Records to process =

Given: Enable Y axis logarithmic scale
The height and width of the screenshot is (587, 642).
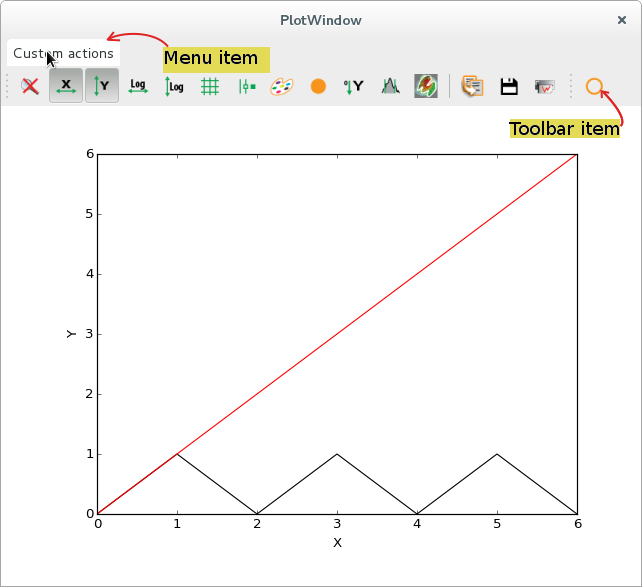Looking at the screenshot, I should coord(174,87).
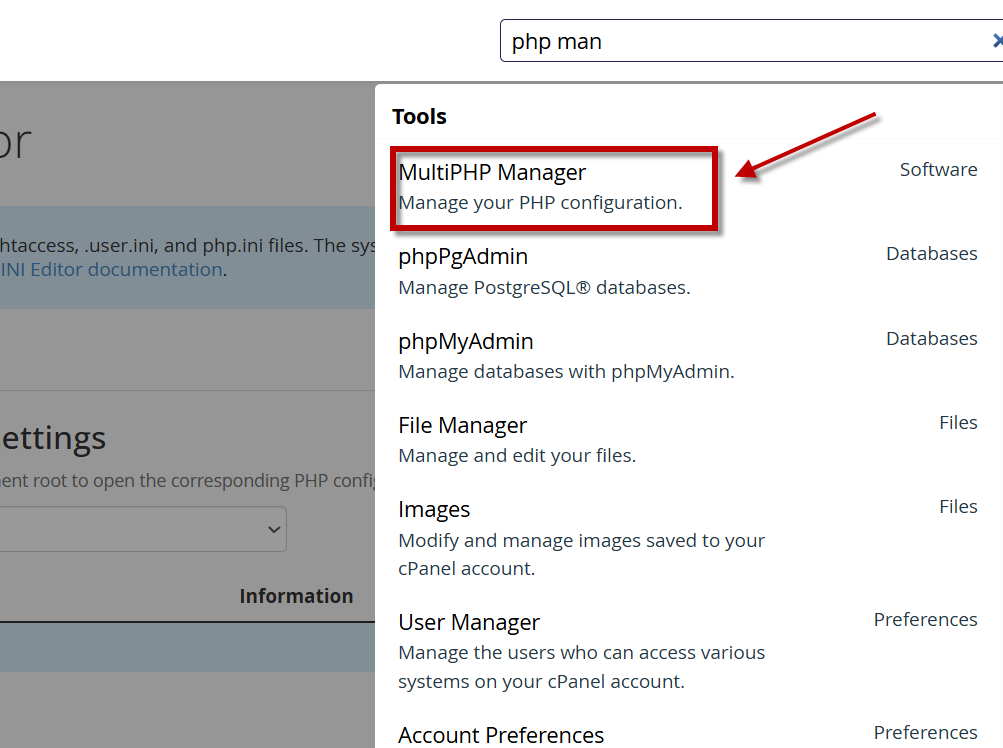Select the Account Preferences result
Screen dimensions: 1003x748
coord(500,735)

Your task =
Set down every record exactly, without the pictures.

Answer space =
Given: Enable Y axis logarithmic scale
The height and width of the screenshot is (587, 642).
Looking at the screenshot, I should coord(174,87).
Select the Account Preferences result
Screen dimensions: 1003x748
coord(500,735)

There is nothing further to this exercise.